Ella caminaba entre las brumas que escondían recuerdos que le pertenecían... pero que al mismo tiempo no eran del todo suyos. Una espiral de humo, pesada y asfixiante, que daba forma a recuerdos recientes y lejanos que en su día a día se perdían en los laberintos de su consciencia. Desde niña podía saltar entre memorias suyas, en este tiempo y en otros, pero jamás había quedado atrapada en ellas. No hasta ese momento.

Las espirales se extendían, formaban momentos, rostros, expresiones, lugares... pero a una velocidad tan presurosa que, si estuviera en su cuerpo físico, Mikoto cedería a su impulso, se acurrucaría en un rincón y taparía sus ojos para contener el terror que llenaba su conciencia... sí, una conciencia, eso era ella en ese momento... danzando entre una y otras vidas, sufriendo sus muertes una y otra vez. Soportando dolores indecibles, sobrellevando angustias amplificadas, padeciendo sufrimientos crueles que hubiera querido olvidar.

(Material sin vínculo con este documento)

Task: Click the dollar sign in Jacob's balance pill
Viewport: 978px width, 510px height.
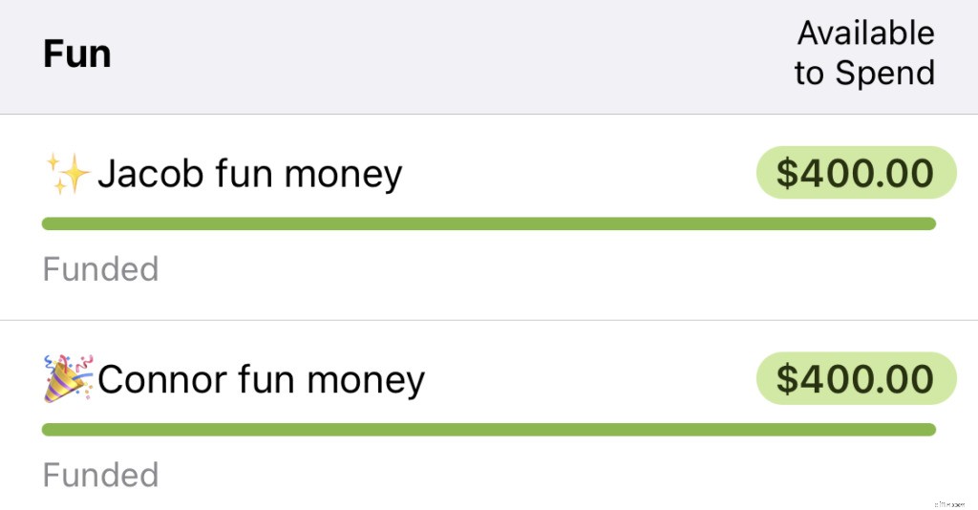Action: 786,175
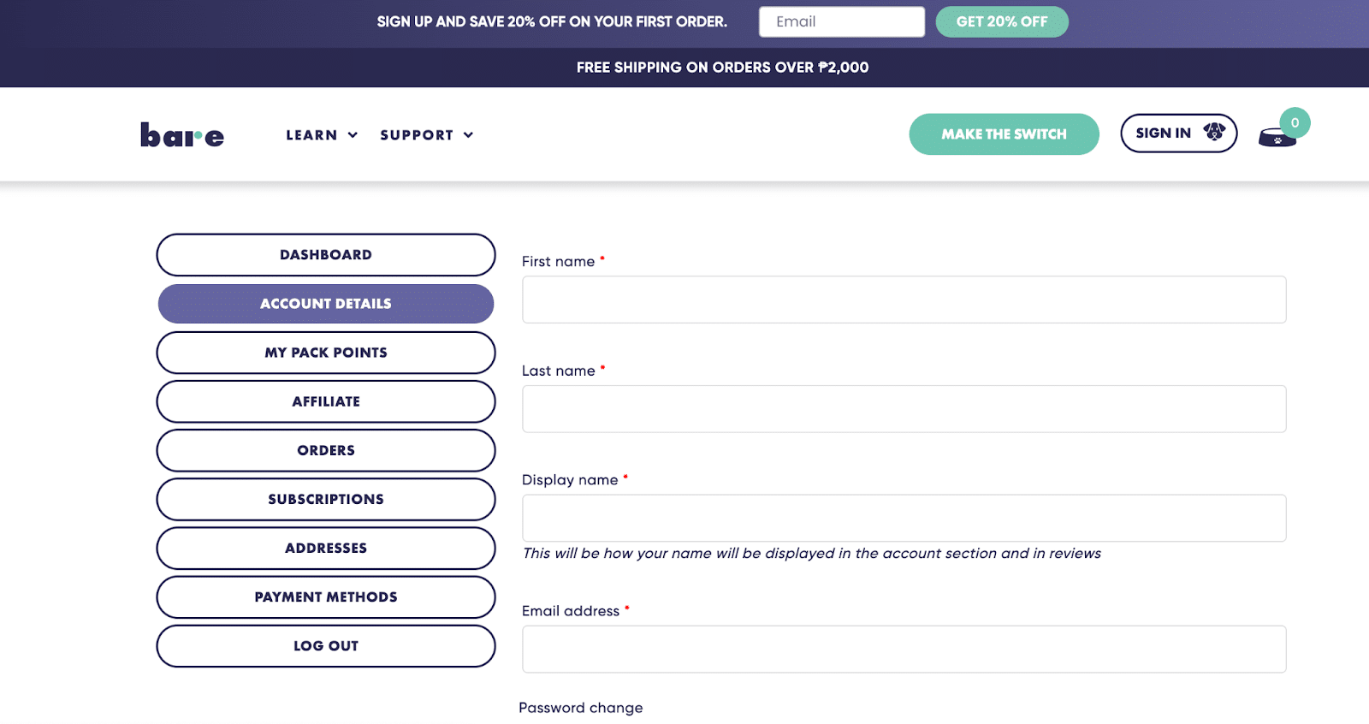Click Log Out in the sidebar
1369x724 pixels.
coord(326,646)
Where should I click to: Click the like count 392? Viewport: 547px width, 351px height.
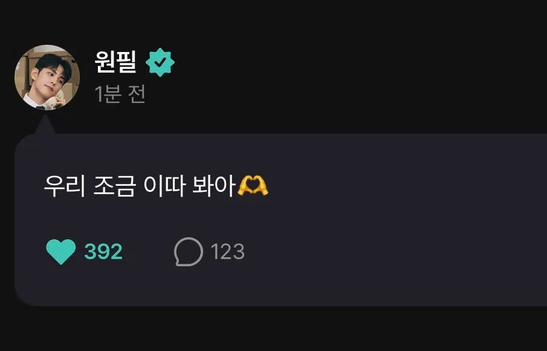coord(103,252)
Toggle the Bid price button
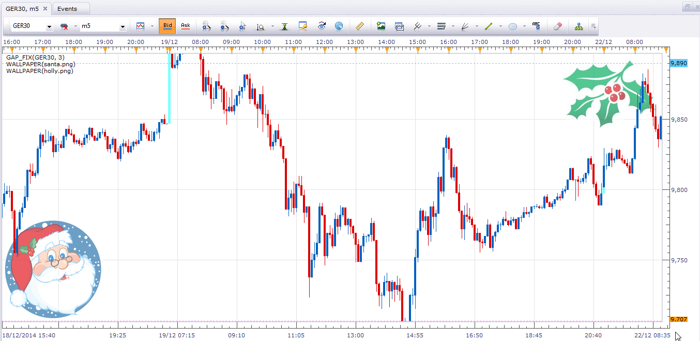This screenshot has height=341, width=700. (168, 26)
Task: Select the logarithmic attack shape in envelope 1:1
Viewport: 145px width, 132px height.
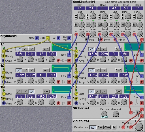Action: click(x=19, y=49)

Luego estaba aquél recuerdo, suyo, pero a la vez no suyo, que lograba colarse en sus memorias y traía un poco de paz a su torturada mente. Las brumas se esparcían, solidificándose en las paredes shoji que formaban un amplio salón con candelabros dispuestos a los alrededores. El sonido de una cascada llegaba hasta el salón, el silbido de pajarillos y el batir de las hojas al son de la brisa de la montaña.

La escena que se desarrollaba ante ella era extraña, pero al mismo tiempo familiar y muy suya. Un grupo de doncellas arrodilladas al costado de un salón iluminado con velas de cera y antorchas de aceite; vestían kimonos blancos con rojo, el tamaño de sus mangas delataba la posición de cada una en el grupo. En el fondo, ante una mesa bajita de madera, aguardaban dos ancianas y un anciano, con los ojos fijos en la entrada del salón.

Pasaban los segundos, el único sonido que interrumpía el pesado silencio era el chisporroteo de la cera derritiéndose y de las partículas de aceite danzando en el cuenco. Entonces, transcurridos algunos minutos que nadie parecía calcular, el panel de shoji se movió y por ella ingresó una mujer de innegable belleza. Aunque el salón ya se encontraba en silencio, de repente parecía haber caído sobre todos una mano helada que robaba el aliento.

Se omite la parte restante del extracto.